RTL vs. Software Mentality in FPGA/ASIC Design; Latency From 161 to 2 Clock Cycle!
Yousef B. Bedoustani, PhD. Eng.
Principal FPGA & Hardware Engineer
Yousef B. Bedoustani, Senior FPGA and Real-Time DSP Developer, Montreal, Canada
Why High-Level Synthesis (HLS) tools are not sufficient for FPGA/ASIC design? This is a long-asked question. In other words, we should ask why the building that is developed by an alien from CPU Software planet sometimes looks tilt in RTL planet. Why the HLS tools with the nature of CPU methodology, in RTL planet don’t have the same performance as RTL tools. The answer is hidden within 2 important parameters:
- RTL knowledge or RTL Mentality of developers
- Methodology of High-Level Synthesis (HLS) compilers
The first sentence in RTL coding and FPGA/ASIC design courses is:
Forget All Your CPU Software Mentality!
We know that the CPU software developing is sequential mentality which is different by RTL parallel mentality. This sequential mentality comes from the fact that the CPU software developers should follow the sequential rules that are forced by CPU sequential nature.
By contrast, there is high level of flexibility in RTL digital design for implementation of an algorithm. On the one hand, the RTL implementation could be sequential logic, combinational logic or combination of them. On the other hand, in RTL design one could have several different innovative solution for a unique algorithm. Another property of design in RTL planet is that one could have full control and full observation of the operation of design. By contrast, in the CPU software planet, developers do not need this level of controllability and observability of CPU fixed operations. This is a big property that makes RTL mentality and methodology different from CPU software mentality and methodology.
Obviously the cost of this high level of flexibility is the fact that RTL design is difficult, time consuming in developing and debugging and therefore expensive. This is exactly the reason why HLS tools are interested in RTL planet. However, if the HLS developer doesn’t have RTL mentality and knowledge, the result would be poor.
This LinkedIn article tries to explain the CPU Software Mentality and the effects of HLS methodology on RTL design by using the following simple example:
Example: Design a core that compares N=32 single floating point number with a constant number e.g., 0.5 and count the number of cases that satisfy the condition.

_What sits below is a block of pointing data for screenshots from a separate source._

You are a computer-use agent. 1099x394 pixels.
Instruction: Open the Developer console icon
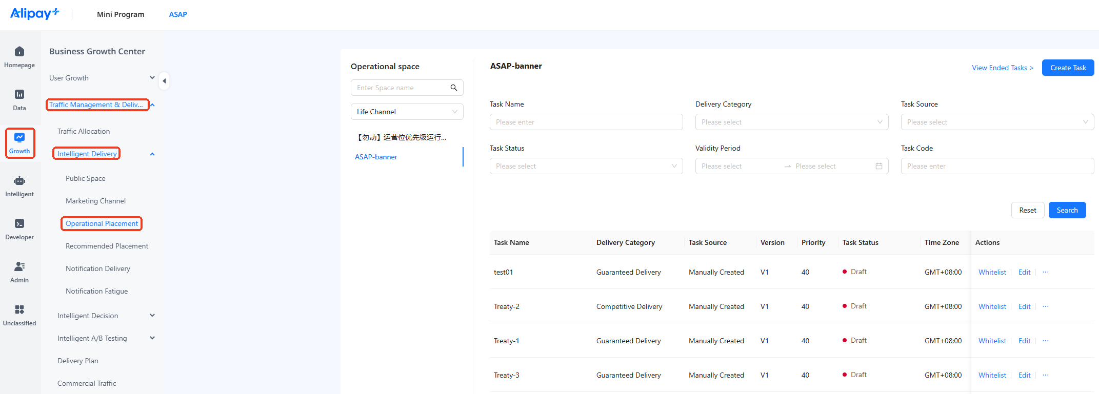(x=19, y=223)
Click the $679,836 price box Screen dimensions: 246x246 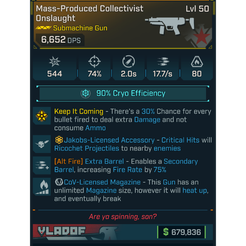point(181,232)
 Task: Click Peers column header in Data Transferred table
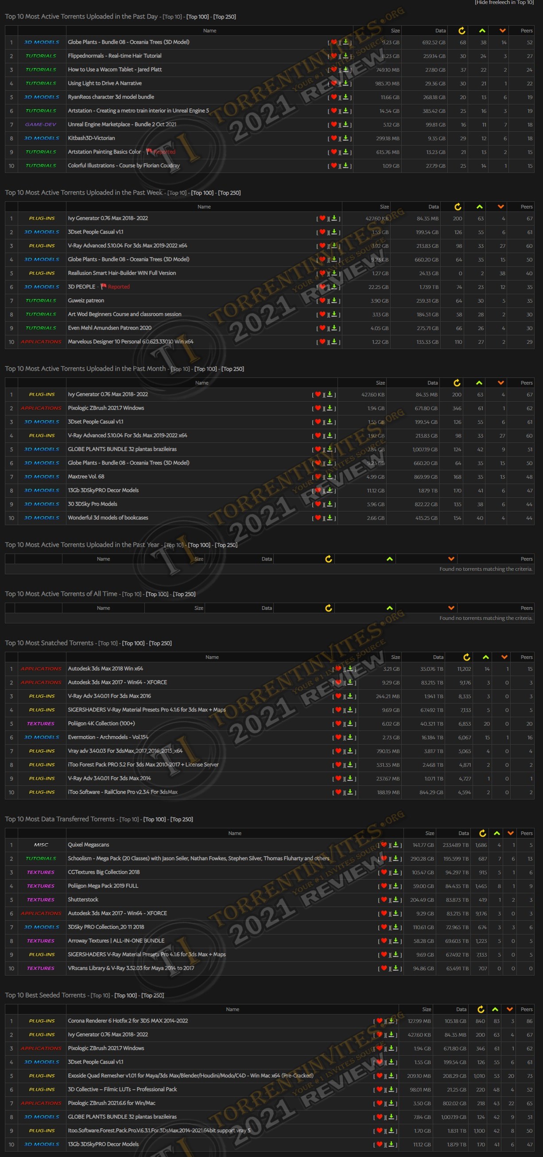pos(526,833)
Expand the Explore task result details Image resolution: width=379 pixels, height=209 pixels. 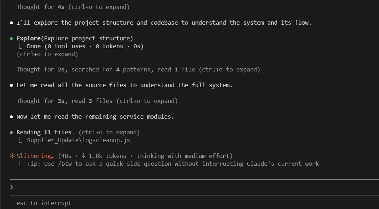pos(47,54)
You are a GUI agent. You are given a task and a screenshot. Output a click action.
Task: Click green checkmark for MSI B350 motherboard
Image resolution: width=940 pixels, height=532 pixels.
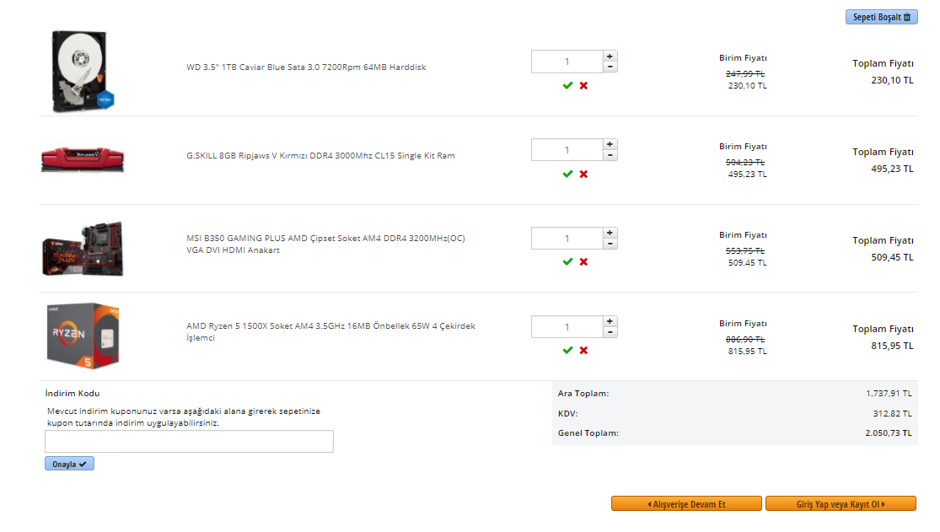coord(567,261)
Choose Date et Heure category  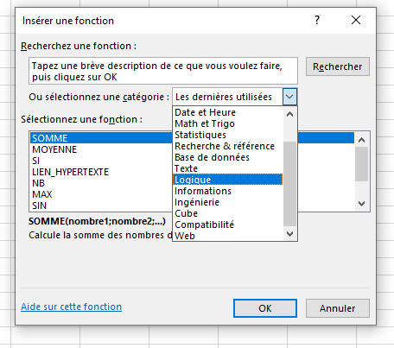point(227,112)
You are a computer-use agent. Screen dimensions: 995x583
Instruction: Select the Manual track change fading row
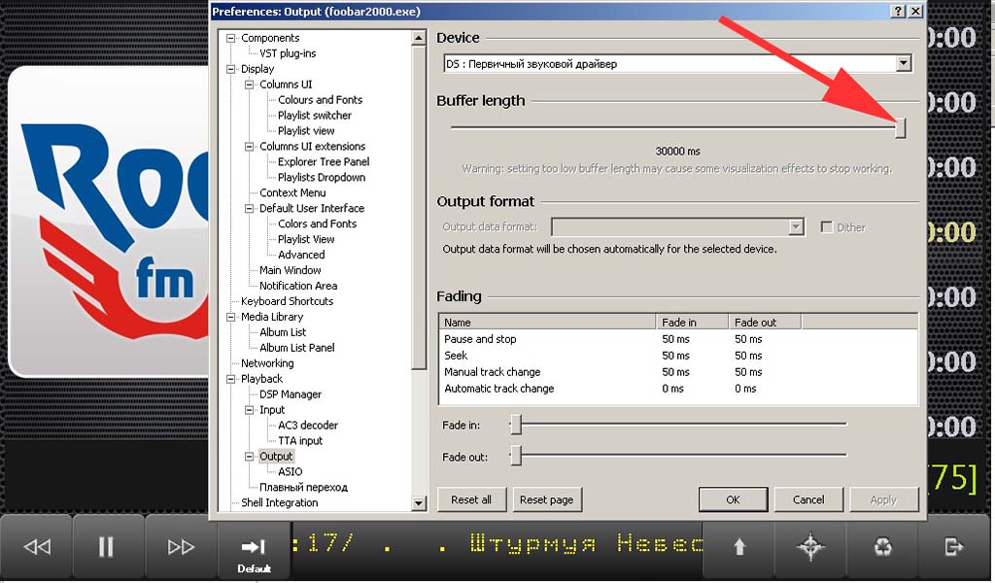(x=492, y=372)
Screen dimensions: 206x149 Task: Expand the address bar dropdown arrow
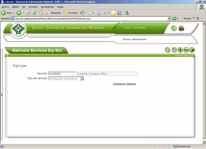pyautogui.click(x=169, y=19)
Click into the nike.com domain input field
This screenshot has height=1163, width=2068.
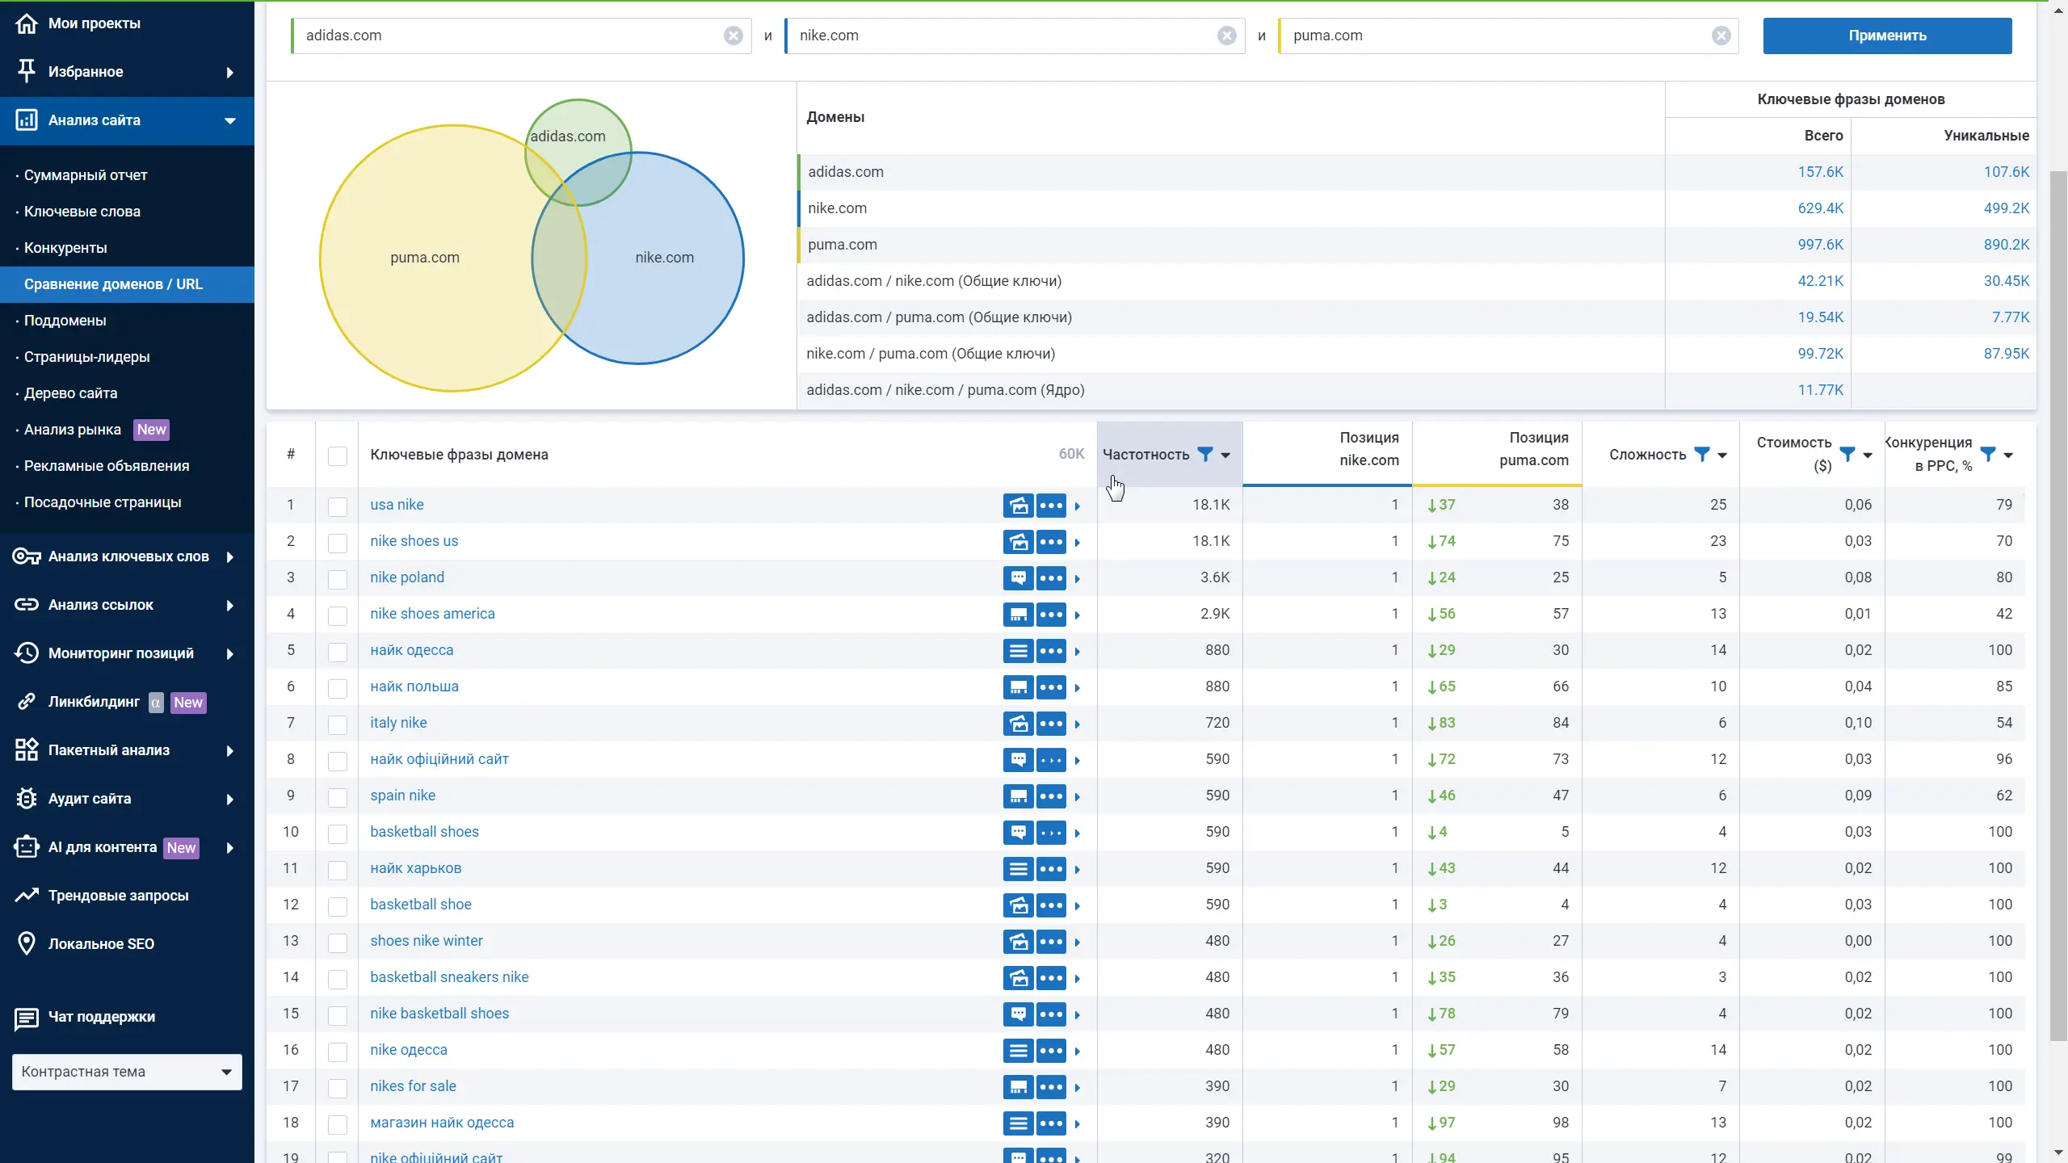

- All inputs are available at the same time in the input of the core
- The goal is to achieve the lowest latency
- Design must meet timing constraint, FPGA clock 200Mhz
- Do not consider other parameters such as FPGA resource utilization, etc.
- Targets are Xilinx Kintex7 and intel Arria10 FPGA
Appendix A shows the Xilinx and Intel solutions including:
- HLS; Vivado HLS and Intel HLS implementation
- Matlab/Simulink HDL Coder; Xilinx and Intel implementation
- Low-Level RTL Design; Xilinx System Generator for DSP (XSG) and Intel DSP Builder implementation, VHDL/Verilog
Latency performance for Xilinx and Intel FPGA are summarized in Table1 and Table2. Although one of the reasons for big difference on the latency (e.g. 161 vs. 2) is the fact that there is not enough flexibility on managing data flow and inout streaming with HLS tools. However, it is clear that RTL design can still catch the best latency performance . By contrast, in RTL design methodology there is full flexibility on management of data flow and inout streaming. This is one of vital RTL properties on which HLS tools don’t have enough control and flexibility so far.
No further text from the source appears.